The authmailbox client retries initial connection establishment, but does not retry the subscription/authentication handshake. Add a backoff retry loop around the subscription handshake so transient auth/stream failures don’t permanently fail StartAccountSubscription.

Background / context

• The connection retry logic exists in authmailbox/receive_subscription.go (connectServerStream uses MinBackoff/MaxBackoff and MaxConnectAttempts around MailboxInfo).
• The subscription/auth handshake happens in authmailbox/receive_subscription.go (connectAndAuthenticate sends InitReceive, waits for challenge, sends AuthSig, then waits for AuthSuccess).
• Proof couriers already implement backoff-retry for delivery/receive in proof/courier.go (BackoffHandler.Exec) and the generic retry helper lives in fn/retry.go.

Problem

If the subscription/auth handshake fails (e.g. stream error, server closes due to auth timeout, transient RPC error), connectAndAuthenticate returns an error and the subscription attempt stops without retrying.
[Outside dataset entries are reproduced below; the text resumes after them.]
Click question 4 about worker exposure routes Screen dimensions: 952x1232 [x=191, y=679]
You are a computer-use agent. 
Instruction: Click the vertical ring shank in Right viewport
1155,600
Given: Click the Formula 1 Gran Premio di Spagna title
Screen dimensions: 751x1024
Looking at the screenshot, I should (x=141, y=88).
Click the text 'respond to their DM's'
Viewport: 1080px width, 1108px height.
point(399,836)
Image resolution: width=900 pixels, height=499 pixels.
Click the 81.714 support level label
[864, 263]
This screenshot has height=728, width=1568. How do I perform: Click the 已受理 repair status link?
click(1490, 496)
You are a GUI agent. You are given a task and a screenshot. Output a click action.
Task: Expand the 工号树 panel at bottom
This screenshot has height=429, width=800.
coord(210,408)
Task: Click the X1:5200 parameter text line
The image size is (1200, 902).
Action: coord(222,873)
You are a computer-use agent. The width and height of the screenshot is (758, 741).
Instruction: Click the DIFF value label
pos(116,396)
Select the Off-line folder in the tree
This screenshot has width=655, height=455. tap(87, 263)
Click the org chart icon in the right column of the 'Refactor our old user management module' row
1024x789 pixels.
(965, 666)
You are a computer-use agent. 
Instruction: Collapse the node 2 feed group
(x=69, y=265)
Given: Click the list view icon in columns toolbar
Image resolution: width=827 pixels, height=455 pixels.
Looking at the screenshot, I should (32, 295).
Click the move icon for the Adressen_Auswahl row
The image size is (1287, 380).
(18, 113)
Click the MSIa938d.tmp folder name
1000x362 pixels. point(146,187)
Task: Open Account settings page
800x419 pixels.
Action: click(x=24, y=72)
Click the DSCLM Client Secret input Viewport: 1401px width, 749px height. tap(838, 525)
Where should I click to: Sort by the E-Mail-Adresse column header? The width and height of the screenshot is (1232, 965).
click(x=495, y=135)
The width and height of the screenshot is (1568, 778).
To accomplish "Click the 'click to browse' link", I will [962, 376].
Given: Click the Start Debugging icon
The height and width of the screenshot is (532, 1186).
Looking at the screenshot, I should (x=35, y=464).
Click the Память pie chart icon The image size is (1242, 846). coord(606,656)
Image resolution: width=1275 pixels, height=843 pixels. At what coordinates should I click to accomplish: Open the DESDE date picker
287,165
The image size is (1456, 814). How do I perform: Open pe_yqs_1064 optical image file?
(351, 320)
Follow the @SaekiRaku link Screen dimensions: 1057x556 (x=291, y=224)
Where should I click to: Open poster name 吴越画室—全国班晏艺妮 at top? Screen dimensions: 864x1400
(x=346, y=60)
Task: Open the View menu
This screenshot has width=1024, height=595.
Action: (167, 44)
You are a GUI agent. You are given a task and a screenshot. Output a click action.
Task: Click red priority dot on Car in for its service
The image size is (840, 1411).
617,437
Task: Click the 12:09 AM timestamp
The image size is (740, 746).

This makes startup/subscribe brittle even when the server is reachable and would succeed on a subsequent attempt.

Observed flow (client):

1. connectServerStream succeeds.
2. Client sends InitReceive.
3. Handshake fails before AuthSuccess (timeout, stream error, etc.).
4. StartAccountSubscription returns error; no backoff retry is attempted.

Proposed change

Add an exponential backoff retry loop around the auth subscription step.

High-level behavior:

• On handshake failure, close/cancel the stream, wait with backoff, then retry the whole subscription handshake.
• Respect context cancellation and client shutdown.
• Bound attempts using existing config (or add a dedicated auth retry config if necessary).

Implementation sketch

Suggested approach (minimal config changes):

• Extend receiveSubscription.connectAndAuthenticate to loop for up to MaxConnectAttempts attempts (or a new MaxAuthAttempts if separation is preferred).
• For each attempt:
  • Call connectServerStream (keep its own connection retry/backoff).
  • Perform the auth handshake (InitReceive -> wait for AuthSuccess).
  • If handshake fails:
    • Call closeStream (or cancel stream ctx) so serverStream is nil and the read goroutine can exit.
    • Backoff (start at MinBackoff, double to MaxBackoff).
    • Retry unless context is done or client is shutting down.
• Consider using fn.RetryFuncN for the retry loop, or keep local backoff logic like connectServerStream.
• Ensure authOkChan and errChan don’t leak state across attempts (e.g., drain/reset per attempt or re-create per attempt).
• Optional: add a client-side auth timeout (<= server AuthTimeout) to avoid indefinite waits if the stream stays open but no challenge arrives.

Files to touch

• authmailbox/receive_subscription.go (main change: add handshake retry/backoff)
• authmailbox/client.go (if config changes or helper methods are added)
• authmailbox/mock.go / authmailbox/client_test.go (tests)
• fn/retry.go (only if choosing to reuse RetryFuncN and need config/plumbing)

Test plan

Add/extend tests in authmailbox/client_test.go or a new test file:

• Simulate a server that fails the first auth handshake (e.g., reject signature or force auth timeout) and then succeeds; verify client eventually becomes subscribed.
• Verify that transient handshake failures trigger retries with backoff (use short backoff in tests).
• Ensure IsSubscribed stays false until AuthSuccess is received, and becomes true after a successful retry.
• Confirm Stop() cancels any pending retry loop without leaks.

Acceptance criteria

• Subscription/auth handshake failures are retried with exponential backoff.
• Retries stop on context cancel or client shutdown.
• Stream is cleaned up between attempts (no goroutine leaks; IsSubscribed reflects true only on successful auth).
• Existing connection retry and server-restart reconnect logic continue to work.